The replication re-implements the conceptual model in a different software and hardware environment to ensure that neither hardware nor software specifics drive results (Miodownik et al. 2010; Wilensky & Rand 2007). Greater differences in the implementation yield stronger verification if the model nevertheless produces the same results.

Table 1 compares the features of the original study and our replication. The replication is performed by independent researchers, which enhances the objectivity. The conceptual model is re-implemented in a different software environment, which allows the detection of coding issues and effects induced by different stochastic algorithms. We chose NetLogo for re-implementation, a widely-used agent-based simulation software package (Hauke et al. 2017; Rand & Rust 2011). A significant difference between the original model implementation and our re-implementation is that we apply the relatively recently established modeling standards of ODD and DOE. This enables us to uncover potential ambiguities hampering a fully conclusive replication process, necessitating the exploration of implicitly made assumptions.

 Dimension Original study Replication Year 2012 (published) 2020 Authors Miller, Pentland, Choi Hauke, Achter, Meyer Simulation sohware MATLAB 7 NetLogo 6.0 Model documentation individual structure ODD protocol Model analysis selected experiments selected experiments + DOE

The replication aims to reproduce the output pattern of the original model (Grimm et al. 2005) as a criterion of success (Wilensky & Rand 2007). We further evaluate our replication according to the three-tier classification of Axelrod (Axelrod 1997):

1. The re-implemented model generates identical results to the original model. Such “numerical identity” is only possible with a model having no stochastic elements or using the same random number generator and seeds.
2. The results of the re-implemented model do not statistically deviate from the original; they are “distributionally equivalent,” which is sufficient for most purposes.
3. The results of the re-implemented model show “relational equivalence” to the results produced by the original model. This weakest level refers to models with approximately similar internal relationships among their results. For example, output functions may have comparable gradients but deviate statistically (e.g., differing coefficients of determination).

Additional DOE analysis (see Appendix C) allows examination “under the hood” of a simulation result. Opening the typically “black box” of simulation results allows systematic verification and validation, further increasing the credibility of the replication. [10] Based on the replicated model, we perform additional experiments to complement and extend the results of Miller et al. (2012), thereby developing a deeper understanding of routines by analyzing agents’ knowledge base and developing a broader understanding by modeling merging organizations and organizations operating in volatile environments.

### Model Description

A condensed model description follows below (for a full description, see the ODD protocol in Appendix A). [11] The model aims to show how cognitive properties of individuals and their distinct forms of memory affect the formation and performance of organizational routines in environments characterized both by stability and by crisis (see also Miller et al. 2012).

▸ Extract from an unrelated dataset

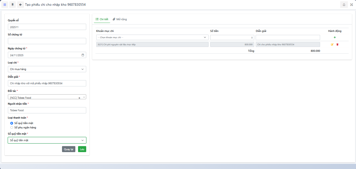356x169 pixels.
Task: Open the Chọn khoản mục chi dropdown
Action: (152, 37)
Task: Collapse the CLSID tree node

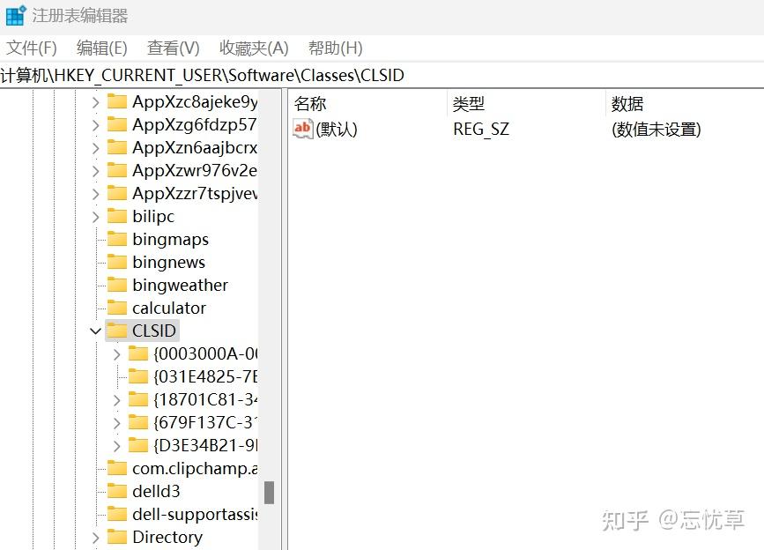Action: tap(95, 331)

Table 2 overviews the model parameters. Agents represent human individuals; together, they form an organization. By default, the organization comprises $$n$$ agents. The organization must handle problems that it faces from its environment. A problem consists of a sequence of $$k$$ different tasks (Miller et al. 2012).

 Variable Description Value (Default) $$n$$ Number of agents in the organization 10, 30, 50 $$k$$ Number of different tasks in a problem 10 $$a$$ Task awareness of an agent 1, 5, 10 $$p_t$$ Probability that an agent updates its transactive memory 0.25, 0.5, 0.75, 1.00 $$p_d$$ Probability that an agent updates its declarative memory 0.25, 0.5, 0.75, 1.00 $$w_d$$ Declarative memory capacity of an agent 1, 25, 50

Agents have different skills, though skills themselves are not varied. Each agent has the skill to perform a particular task (Miller et al. 2012). The number of agents equals at least the number of different tasks in a problem, thus ensuring that the organization is always capable of solving a problem. The number of agents can exceed the number of tasks tasks ($$n > k$$), according to the parameter ranges (Miller et al. 2012). The $$k$$ different skills are assumed to be distributed uniformly among the agents.[12]

Any agent is aware of a number a of randomly assigned tasks, and each agent is at least aware of the task the agent is skilled for (Miller et al. 2012). Agents can recognize tasks of which they are aware and are blind to unfamiliar tasks (Miller et al. 2012). Each agent is aware of a limited number of tasks in any problem ($$1 \leq a \leq k$$).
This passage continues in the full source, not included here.